(Beginning of Source data)
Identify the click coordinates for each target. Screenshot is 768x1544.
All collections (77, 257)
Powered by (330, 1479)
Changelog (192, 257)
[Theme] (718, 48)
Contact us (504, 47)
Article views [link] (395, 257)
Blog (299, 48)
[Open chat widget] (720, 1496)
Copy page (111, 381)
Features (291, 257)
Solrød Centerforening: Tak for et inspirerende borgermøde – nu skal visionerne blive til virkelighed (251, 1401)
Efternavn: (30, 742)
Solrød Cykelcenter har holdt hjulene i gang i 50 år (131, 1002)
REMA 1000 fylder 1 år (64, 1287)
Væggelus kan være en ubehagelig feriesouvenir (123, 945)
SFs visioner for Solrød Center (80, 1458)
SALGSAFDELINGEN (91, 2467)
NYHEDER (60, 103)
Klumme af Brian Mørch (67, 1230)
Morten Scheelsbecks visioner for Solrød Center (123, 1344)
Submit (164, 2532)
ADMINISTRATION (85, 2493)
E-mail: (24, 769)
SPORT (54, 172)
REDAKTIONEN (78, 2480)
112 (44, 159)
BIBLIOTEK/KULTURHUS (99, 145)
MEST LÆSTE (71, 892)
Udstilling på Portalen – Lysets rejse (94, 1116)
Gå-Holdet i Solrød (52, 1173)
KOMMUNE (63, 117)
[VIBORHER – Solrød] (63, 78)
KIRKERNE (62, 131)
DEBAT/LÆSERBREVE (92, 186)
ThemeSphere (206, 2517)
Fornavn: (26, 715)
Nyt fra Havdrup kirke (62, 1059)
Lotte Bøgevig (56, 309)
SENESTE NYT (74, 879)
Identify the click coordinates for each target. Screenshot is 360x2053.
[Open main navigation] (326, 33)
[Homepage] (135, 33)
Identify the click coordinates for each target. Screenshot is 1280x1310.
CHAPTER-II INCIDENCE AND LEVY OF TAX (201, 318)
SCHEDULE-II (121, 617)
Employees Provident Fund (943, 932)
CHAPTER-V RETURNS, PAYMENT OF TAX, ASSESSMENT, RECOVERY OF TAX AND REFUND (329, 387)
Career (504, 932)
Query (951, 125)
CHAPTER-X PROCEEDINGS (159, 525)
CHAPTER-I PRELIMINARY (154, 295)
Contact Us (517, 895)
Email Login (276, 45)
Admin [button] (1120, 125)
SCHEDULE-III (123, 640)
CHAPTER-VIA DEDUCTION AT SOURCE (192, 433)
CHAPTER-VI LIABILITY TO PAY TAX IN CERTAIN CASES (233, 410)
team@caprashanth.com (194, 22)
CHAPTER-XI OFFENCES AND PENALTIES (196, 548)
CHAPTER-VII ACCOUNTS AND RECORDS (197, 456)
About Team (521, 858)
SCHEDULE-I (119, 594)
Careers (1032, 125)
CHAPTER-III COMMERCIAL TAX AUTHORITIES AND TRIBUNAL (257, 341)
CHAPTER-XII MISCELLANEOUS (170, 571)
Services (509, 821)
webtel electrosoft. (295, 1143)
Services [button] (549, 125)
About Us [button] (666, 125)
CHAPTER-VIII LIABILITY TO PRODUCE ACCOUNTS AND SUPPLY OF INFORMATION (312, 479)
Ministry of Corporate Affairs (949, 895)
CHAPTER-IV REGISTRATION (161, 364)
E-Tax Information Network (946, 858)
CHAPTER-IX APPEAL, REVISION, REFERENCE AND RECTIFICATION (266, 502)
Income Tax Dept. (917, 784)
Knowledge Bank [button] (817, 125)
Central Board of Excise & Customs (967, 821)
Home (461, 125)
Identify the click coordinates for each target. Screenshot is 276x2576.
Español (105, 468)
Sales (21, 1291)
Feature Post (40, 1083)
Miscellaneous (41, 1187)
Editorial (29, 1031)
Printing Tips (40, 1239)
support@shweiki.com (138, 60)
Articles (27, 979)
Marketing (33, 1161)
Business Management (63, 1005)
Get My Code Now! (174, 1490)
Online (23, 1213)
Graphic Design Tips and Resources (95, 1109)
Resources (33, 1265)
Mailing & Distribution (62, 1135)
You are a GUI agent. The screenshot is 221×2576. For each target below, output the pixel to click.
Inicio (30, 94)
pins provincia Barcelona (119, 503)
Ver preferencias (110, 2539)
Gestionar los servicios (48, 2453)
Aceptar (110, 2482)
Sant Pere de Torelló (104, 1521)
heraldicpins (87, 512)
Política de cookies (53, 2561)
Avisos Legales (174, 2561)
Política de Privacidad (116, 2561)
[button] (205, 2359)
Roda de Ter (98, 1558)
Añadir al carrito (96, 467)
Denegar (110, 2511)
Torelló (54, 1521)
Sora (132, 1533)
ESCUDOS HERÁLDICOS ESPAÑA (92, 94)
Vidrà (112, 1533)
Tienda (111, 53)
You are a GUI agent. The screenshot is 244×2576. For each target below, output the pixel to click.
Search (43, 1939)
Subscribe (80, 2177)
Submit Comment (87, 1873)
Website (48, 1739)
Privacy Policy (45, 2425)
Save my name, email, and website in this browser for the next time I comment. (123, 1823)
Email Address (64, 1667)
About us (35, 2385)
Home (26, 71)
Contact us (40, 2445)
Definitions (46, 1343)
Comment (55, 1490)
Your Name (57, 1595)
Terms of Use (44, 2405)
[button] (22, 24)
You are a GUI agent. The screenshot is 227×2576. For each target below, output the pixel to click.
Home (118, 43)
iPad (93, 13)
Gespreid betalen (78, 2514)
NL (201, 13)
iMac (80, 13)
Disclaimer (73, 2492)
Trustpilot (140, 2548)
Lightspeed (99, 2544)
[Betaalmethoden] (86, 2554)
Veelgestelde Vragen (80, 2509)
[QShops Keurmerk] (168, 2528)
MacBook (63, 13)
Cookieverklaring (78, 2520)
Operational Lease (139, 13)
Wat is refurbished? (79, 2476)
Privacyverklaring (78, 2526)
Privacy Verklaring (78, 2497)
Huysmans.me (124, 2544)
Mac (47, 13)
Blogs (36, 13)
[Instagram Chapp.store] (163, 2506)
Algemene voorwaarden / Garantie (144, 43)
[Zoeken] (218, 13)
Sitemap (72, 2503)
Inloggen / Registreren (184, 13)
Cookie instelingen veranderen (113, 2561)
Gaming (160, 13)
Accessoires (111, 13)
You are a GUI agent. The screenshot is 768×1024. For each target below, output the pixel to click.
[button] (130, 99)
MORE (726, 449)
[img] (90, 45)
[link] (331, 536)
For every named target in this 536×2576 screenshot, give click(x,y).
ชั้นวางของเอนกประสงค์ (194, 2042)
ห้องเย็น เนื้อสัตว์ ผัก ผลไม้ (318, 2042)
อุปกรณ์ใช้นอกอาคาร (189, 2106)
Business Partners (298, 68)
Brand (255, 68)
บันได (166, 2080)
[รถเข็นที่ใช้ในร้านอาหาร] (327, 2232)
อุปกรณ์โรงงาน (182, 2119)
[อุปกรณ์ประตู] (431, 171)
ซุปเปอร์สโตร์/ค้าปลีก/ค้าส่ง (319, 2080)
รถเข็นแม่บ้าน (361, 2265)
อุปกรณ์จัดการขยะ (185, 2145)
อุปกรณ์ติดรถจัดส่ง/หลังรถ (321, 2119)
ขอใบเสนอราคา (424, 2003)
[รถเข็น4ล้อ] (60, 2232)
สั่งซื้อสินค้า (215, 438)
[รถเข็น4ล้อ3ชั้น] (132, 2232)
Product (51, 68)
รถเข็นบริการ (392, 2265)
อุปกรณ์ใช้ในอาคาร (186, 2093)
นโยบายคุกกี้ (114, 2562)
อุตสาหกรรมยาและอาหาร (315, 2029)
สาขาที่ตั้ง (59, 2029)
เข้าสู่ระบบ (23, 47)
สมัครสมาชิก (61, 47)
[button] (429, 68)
(End of Source data)
◆ **What needs to be done**
Retype, exactly and in full, the lines above from the one containing "support@shweiki.com (138, 60)" through the one containing "Tienda (111, 53)".

◆ **Response to the exercise**
support@shweiki.com (138, 60)
Articles (27, 979)
Marketing (33, 1161)
Business Management (63, 1005)
Get My Code Now! (174, 1490)
Online (23, 1213)
Graphic Design Tips and Resources (95, 1109)
Resources (33, 1265)
Mailing & Distribution (62, 1135)
You are a GUI agent. The screenshot is 221×2576. For each target below, output the pixel to click.
Inicio (30, 94)
pins provincia Barcelona (119, 503)
Ver preferencias (110, 2539)
Gestionar los servicios (48, 2453)
Aceptar (110, 2482)
Sant Pere de Torelló (104, 1521)
heraldicpins (87, 512)
Política de cookies (53, 2561)
Avisos Legales (174, 2561)
Política de Privacidad (116, 2561)
[button] (205, 2359)
Roda de Ter (98, 1558)
Añadir al carrito (96, 467)
Denegar (110, 2511)
Torelló (54, 1521)
Sora (132, 1533)
ESCUDOS HERÁLDICOS ESPAÑA (92, 94)
Vidrà (112, 1533)
Tienda (111, 53)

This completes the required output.